The following list provides the troubleshooting steps to the frequently asked questions when using a shared VPC resource with GuardDuty automated agent configuration enabled in Runtime Monitoring:

I am already using Runtime Monitoring (or EKS Runtime Monitoring). How do I enable shared VPC?

For information about prerequisites to create a shared VPC, see Prerequisites.

When both the shared VPC owner account and the participant account have met the prerequisites, GuardDuty will attempt to set the Amazon VPC endpoint policy automatically.

If prior to this release, your Amazon Web Services account experienced a coverage issue about the shared VPC not being supported, follow the prerequisites. When your resource type (Amazon EKS or Amazon ECS (Amazon Fargate only) task) invokes the requirement of a shared VPC endpoint, GuardDuty will attempt to set the new VPC endpoint policy.
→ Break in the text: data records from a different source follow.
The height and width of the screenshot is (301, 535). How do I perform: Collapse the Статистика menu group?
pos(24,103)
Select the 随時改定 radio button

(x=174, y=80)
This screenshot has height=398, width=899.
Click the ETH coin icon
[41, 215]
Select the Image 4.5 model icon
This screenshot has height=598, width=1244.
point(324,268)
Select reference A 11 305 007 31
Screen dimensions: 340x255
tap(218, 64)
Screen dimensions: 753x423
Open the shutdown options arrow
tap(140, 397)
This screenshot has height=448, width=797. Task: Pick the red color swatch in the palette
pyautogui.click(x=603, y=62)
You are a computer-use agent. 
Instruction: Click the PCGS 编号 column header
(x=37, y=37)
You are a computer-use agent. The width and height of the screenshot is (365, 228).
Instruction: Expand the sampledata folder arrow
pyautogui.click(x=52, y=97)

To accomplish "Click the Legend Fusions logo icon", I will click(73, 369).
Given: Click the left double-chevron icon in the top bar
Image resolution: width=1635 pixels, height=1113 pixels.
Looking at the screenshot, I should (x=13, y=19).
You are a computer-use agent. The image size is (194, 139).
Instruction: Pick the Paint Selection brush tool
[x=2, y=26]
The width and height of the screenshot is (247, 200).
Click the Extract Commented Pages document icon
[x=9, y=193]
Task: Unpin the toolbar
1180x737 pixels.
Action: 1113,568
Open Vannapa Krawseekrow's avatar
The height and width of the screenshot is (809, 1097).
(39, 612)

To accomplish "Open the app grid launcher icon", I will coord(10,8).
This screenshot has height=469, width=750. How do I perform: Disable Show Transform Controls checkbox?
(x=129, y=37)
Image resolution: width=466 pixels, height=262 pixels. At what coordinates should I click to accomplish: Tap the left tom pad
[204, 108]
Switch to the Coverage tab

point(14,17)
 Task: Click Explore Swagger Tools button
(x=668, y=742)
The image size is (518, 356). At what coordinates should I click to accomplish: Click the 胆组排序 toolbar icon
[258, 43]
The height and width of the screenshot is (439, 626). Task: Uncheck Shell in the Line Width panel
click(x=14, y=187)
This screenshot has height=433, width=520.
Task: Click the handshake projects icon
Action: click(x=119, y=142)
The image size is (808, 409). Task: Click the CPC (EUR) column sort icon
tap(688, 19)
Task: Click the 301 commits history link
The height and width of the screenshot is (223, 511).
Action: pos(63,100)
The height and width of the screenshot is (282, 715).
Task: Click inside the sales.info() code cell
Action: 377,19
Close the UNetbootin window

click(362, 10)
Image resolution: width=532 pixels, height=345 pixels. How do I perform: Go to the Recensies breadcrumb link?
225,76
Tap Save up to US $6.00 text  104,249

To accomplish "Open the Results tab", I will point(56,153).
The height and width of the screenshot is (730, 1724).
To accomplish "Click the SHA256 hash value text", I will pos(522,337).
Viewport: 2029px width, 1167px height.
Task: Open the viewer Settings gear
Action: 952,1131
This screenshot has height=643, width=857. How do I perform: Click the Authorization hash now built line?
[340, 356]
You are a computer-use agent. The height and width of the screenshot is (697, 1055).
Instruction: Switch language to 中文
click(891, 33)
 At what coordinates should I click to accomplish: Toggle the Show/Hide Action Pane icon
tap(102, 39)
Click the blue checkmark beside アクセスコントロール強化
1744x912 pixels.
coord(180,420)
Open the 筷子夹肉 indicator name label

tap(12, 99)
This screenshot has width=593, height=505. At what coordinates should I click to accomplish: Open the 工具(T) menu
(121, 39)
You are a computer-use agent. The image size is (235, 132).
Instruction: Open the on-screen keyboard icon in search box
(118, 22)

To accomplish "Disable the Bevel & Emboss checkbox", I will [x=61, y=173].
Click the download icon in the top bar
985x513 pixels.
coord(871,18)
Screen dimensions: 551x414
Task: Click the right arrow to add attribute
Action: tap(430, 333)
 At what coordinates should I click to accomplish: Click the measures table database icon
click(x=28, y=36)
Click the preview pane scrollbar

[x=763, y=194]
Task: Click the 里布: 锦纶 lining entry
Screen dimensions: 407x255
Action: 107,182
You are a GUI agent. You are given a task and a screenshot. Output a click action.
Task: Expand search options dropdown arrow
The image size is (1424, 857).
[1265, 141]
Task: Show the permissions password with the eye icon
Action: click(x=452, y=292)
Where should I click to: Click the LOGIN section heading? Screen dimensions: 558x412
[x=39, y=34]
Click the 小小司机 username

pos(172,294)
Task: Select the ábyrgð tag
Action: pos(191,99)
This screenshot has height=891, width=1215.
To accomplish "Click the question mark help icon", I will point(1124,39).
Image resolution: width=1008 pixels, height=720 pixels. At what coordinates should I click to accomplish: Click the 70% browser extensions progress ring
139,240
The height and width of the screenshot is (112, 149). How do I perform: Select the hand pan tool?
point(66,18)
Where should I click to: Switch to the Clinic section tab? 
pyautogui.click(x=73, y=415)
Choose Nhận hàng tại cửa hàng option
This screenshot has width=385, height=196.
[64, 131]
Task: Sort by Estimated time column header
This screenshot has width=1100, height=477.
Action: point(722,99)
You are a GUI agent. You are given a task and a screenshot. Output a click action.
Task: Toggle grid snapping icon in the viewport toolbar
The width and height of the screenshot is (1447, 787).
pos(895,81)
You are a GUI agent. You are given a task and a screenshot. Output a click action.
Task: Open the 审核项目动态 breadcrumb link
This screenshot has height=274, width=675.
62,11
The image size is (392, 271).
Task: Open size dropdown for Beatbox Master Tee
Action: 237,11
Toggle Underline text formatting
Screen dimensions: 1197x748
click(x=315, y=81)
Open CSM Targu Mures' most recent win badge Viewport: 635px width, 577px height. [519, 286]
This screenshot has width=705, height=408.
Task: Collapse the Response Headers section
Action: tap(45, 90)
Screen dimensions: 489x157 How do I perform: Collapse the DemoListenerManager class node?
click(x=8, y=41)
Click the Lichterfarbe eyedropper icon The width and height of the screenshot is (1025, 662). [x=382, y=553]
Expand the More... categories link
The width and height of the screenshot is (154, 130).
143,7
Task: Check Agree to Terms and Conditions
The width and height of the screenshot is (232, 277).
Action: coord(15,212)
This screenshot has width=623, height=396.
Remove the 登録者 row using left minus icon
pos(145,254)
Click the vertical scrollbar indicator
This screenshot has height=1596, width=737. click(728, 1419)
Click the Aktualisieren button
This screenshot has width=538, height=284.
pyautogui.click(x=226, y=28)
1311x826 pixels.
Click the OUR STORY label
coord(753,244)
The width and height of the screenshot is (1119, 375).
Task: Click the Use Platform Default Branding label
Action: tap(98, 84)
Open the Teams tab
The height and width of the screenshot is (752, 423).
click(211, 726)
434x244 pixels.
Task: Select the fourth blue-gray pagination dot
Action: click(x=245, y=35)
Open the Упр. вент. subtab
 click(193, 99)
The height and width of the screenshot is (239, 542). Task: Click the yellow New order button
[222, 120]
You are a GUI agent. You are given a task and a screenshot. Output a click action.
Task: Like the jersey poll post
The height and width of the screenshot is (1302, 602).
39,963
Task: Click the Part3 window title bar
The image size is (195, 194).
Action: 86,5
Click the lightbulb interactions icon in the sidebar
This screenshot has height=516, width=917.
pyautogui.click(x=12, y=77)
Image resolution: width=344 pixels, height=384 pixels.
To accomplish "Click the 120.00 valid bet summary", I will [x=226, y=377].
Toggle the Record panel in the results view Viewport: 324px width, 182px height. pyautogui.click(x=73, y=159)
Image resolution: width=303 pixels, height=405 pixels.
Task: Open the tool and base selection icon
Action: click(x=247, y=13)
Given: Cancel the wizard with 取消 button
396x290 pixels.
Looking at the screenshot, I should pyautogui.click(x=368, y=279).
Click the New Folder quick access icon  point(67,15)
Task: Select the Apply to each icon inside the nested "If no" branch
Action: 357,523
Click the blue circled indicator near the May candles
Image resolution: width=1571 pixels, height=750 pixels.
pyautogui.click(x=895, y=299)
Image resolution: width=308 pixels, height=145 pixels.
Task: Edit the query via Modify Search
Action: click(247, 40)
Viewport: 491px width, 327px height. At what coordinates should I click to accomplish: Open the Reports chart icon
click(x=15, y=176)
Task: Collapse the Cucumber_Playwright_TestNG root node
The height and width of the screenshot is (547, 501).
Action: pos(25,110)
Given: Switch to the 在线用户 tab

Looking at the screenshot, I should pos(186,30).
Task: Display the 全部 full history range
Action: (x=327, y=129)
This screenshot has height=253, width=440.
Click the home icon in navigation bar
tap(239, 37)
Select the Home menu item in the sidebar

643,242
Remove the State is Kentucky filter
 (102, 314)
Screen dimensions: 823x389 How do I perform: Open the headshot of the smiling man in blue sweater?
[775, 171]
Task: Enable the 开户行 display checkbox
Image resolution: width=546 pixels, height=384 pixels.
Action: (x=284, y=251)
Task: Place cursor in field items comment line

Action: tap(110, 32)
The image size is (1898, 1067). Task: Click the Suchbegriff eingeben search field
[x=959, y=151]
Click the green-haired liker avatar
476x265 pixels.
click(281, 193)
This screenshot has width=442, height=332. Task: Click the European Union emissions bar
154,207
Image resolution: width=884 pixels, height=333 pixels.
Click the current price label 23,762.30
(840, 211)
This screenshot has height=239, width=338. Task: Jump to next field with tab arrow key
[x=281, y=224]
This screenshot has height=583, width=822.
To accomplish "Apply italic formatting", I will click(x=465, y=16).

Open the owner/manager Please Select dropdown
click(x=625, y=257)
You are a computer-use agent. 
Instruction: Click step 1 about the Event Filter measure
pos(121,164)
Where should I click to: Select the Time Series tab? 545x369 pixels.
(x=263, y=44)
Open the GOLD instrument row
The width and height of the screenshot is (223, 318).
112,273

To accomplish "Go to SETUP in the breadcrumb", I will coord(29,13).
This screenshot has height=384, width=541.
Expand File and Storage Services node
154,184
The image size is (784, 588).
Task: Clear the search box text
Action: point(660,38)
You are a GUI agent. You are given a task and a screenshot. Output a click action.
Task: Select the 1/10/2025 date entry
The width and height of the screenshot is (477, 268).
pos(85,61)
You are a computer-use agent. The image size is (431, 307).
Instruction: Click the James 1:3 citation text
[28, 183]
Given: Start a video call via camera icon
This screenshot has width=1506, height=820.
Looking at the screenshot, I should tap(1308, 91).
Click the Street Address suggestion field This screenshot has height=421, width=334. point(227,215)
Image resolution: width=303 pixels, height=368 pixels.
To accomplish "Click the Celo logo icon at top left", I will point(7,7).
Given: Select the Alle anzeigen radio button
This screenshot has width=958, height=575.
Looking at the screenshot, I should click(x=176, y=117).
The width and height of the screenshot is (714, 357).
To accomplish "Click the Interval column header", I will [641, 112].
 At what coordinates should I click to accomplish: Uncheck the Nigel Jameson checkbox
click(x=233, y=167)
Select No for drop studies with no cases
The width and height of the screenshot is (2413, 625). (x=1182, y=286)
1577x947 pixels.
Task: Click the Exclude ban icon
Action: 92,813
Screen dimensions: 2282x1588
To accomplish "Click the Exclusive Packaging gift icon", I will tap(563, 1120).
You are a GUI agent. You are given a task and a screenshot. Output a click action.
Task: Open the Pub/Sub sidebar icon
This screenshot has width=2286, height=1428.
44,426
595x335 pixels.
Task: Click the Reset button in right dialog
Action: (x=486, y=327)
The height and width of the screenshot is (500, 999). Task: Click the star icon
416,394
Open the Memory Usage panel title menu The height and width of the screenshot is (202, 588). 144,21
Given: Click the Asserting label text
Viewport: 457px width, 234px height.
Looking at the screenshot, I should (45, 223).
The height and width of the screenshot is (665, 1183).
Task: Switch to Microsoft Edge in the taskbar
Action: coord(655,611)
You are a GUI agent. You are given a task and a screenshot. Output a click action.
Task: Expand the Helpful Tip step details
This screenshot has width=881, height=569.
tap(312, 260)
As a shared VPC owner account, I want the shared VPC endpoint policy to be restricted to a subset of participant accounts in my organization. How can I do that?

If you have a GuardDutyManaged:true tag associated with the endpoint, remove it. This prevents GuardDuty to attempt modifying or overriding the VPC endpoint policy of the shared VPC.

For more information, see Control access to VPC endpoints using endpoint policies.

Why does the shared VPC endpoint modify from aws:PrincipalAccount to aws:PrincipalOrgId? How can I prevent that?

When GuardDuty detects that the VPC is shared by multiple accounts of the same organization in Amazon Organizations, GuardDuty attempts to modify the policy to specify the organization ID.

To prevent this, remove the GuardDutyManaged:true tag from the shared VPC endpoint. This prevents GuardDuty to attempt modifying or overriding the VPC endpoint policy of the shared VPC.

What happens when the shared VPC owner account or one of the participant accounts disables GuardDuty or Runtime Monitoring (or EKS Runtime Monitoring)?

When the shared VPC owner account disables GuardDuty or Runtime Monitoring (or EKS Runtime Monitoring), GuardDuty checks whether any resource type belonging to the participant account has used the shared VPC endpoint or any participant account has ever enabled GuardDuty agent management for any resource type. If yes, GuardDuty won't delete the VPC endpoint and the security group.

If the shared VPC participant account disables GuardDuty or Runtime Monitoring (or EKS Runtime Monitoring), then there is no impact on the shared VPC owner account and the owner account will neither delete the shared VPC resource nor the security group.

How can I delete the shared VPC resource? What will be its impact?

As a shared VPC owner account, you can delete the shared VPC resource even when it is being used by your account or any of the participating accounts in Runtime Monitoring. For information about deleting the shared VPC and understanding its impact, see To delete a VPC endpoint.